El resplandor de los fogonazos pincelaba el rostro demudado del anciano. Tenía los ojos desencajados. Un hilo de saliva dejaba su rastro brillante sobre el mentón prolijamente rasurado. Dos venas sinuosas se habían hinchado sobre su frente perlada de sudor. Mientras paseaba su mira de la metralleta por todo el ámbito de la playa para distribuir metódicamente la ración de muerte, experimentó el inefable orgasmo que siempre lo estremecía en esas ocasiones. Pero algo se quebró dentro de él cuando llegó al paroxismo de la pulsación voluptuosa. Se desplomó de bruces sobre la tierra blanda.

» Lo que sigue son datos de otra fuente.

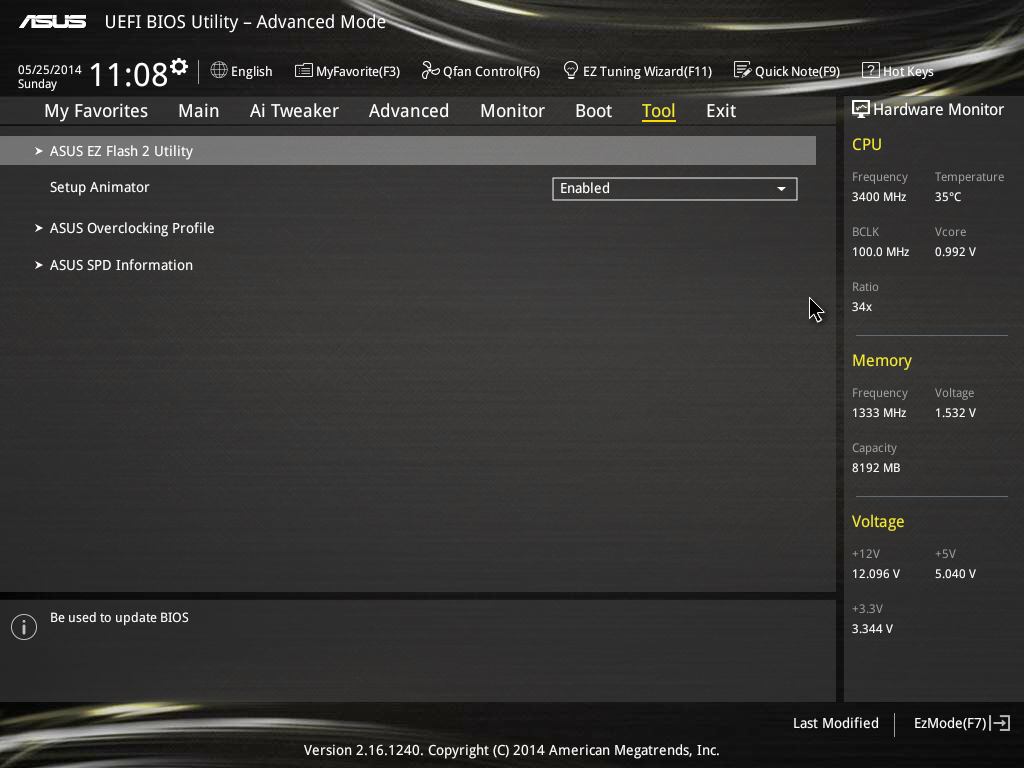Click the info icon in help area
The width and height of the screenshot is (1024, 768).
(24, 627)
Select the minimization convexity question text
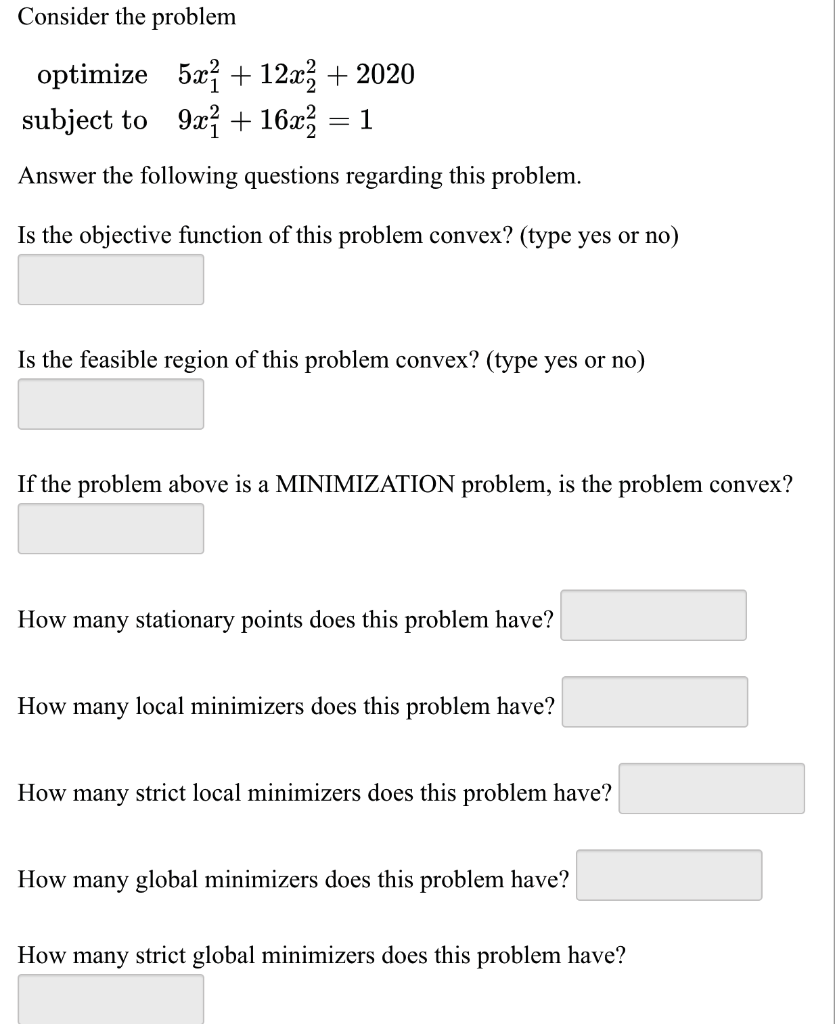Viewport: 835px width, 1024px height. (406, 484)
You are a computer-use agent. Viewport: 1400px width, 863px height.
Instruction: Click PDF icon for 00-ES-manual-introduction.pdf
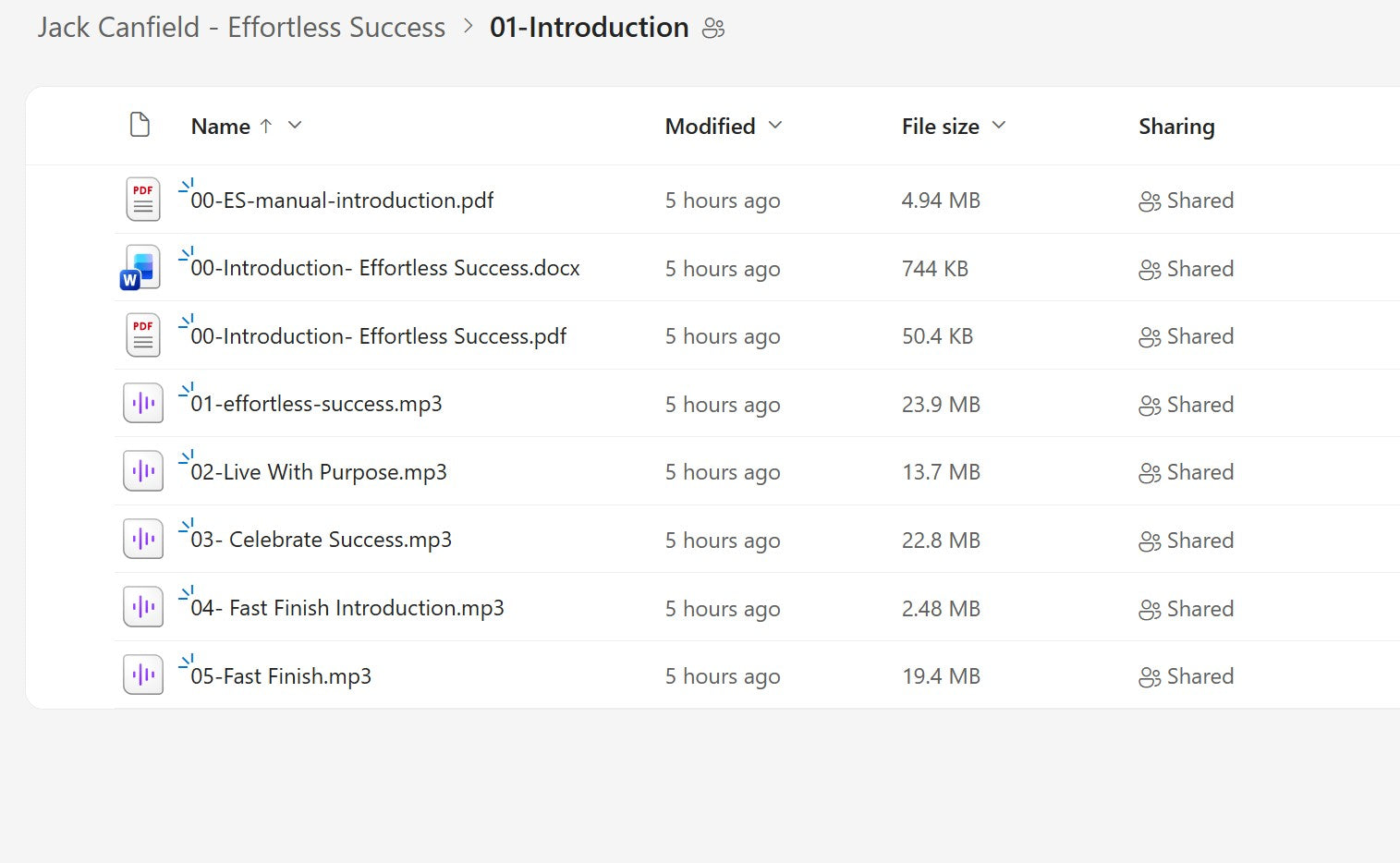[x=142, y=200]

El fugitivo se había arrojado instintivamente de la silla cuando sonaron las primeras detonaciones y se había parapetado detrás de uno de los grandes troncos pulidos por las aguas que jalonaban la playa. Vio que ella se alejaba por el sendero, estrujando a su hijo contra el pecho y zangoloteándose sobre el burro desbocado. Un proyectil zumbó junto a su escondite y se agachó nuevamente. El tableteo enloquecido siguió reverberando en sus oídos y crepitando en los infinitos ecos de la montaña cuando el fuego ya había cesado. Volvió a levantar la cabeza a tiempo para ver cómo el anciano rodaba por encima del borde del barranco y se precipitaba hacia abajo, asiendo todavía entre sus dedos agarrotados la metralleta humeante. Reconoció su uniforme, el hábito talar de color gris.

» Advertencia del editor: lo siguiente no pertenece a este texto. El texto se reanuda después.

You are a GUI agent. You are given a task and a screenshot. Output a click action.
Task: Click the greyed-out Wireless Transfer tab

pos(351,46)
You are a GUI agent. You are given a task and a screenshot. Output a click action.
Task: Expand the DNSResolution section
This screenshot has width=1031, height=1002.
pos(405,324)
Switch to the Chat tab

Se incorporó. El olor de la pólvora saturaba la atmósfera. Los pájaros asustados chillaban en el bosque. Contó los cadáveres. Sólo lo rodeaba la muerte. A lo lejos repicaban los cascos del burro en el que iba montada ella. Rogó que estuviera viva. Que ella y el niño estuvieran vivos como los había visto por última vez. Echó a correr por la orilla del lago.

Cuando la alcanzó ya despuntaban las primeras luces del amanecer. Ella había conseguido dominar al animal y se había detenido donde el sendero volvía a empinarse para contornear la montaña. Más allá de la primera cumbre estaba la frontera. Seria fácil llegar. Él conocía las picadas por donde los ancianos no se atrevían a internarse.

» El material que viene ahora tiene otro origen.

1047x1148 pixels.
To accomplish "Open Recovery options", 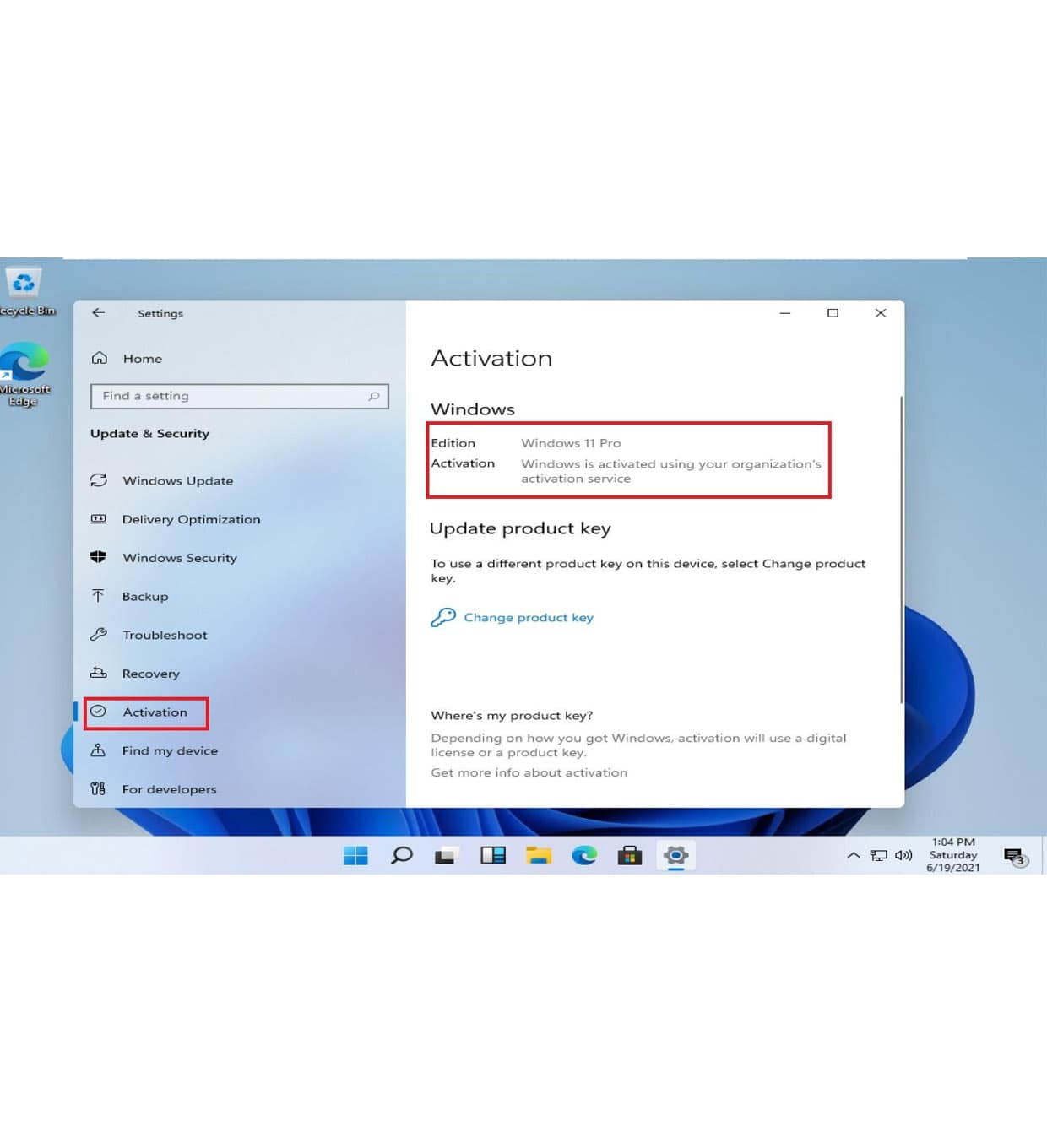I will pos(151,674).
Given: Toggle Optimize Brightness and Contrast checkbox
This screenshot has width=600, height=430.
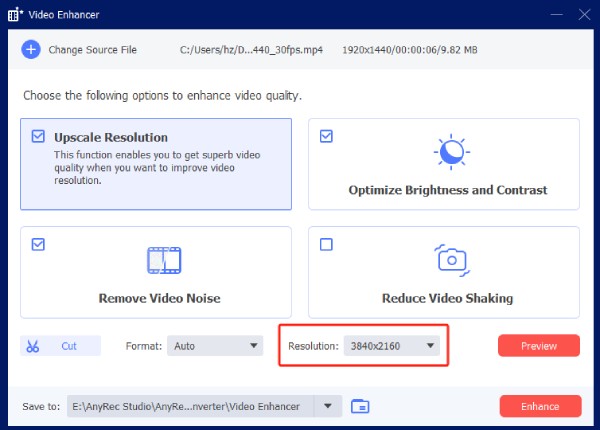Looking at the screenshot, I should [x=326, y=136].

Su mujer lo miró con tristeza. El niño estaba prendido de su pezón y a ratos dejaba oír ávidos chupeteos.

—¿Y los demás? —preguntó.

—Han muerto —respondió él.

—¿Fue… uno de ellos?

—Sí. También ha muerto.

Él a pie y ella montada sobre el burro, con el niño arrebujado contra su seno, reanudaron entonces la marcha.

Pero después de muerto Herodes, aquí que un ángel del Señor apareció en sueños a José en Egipto, diciendo: Levántate, toma al niño y a su madre, y vete a tierra de Israel, porque han muerto los que procuraban la muerte del niño. (San Mateo, 2, 19-20).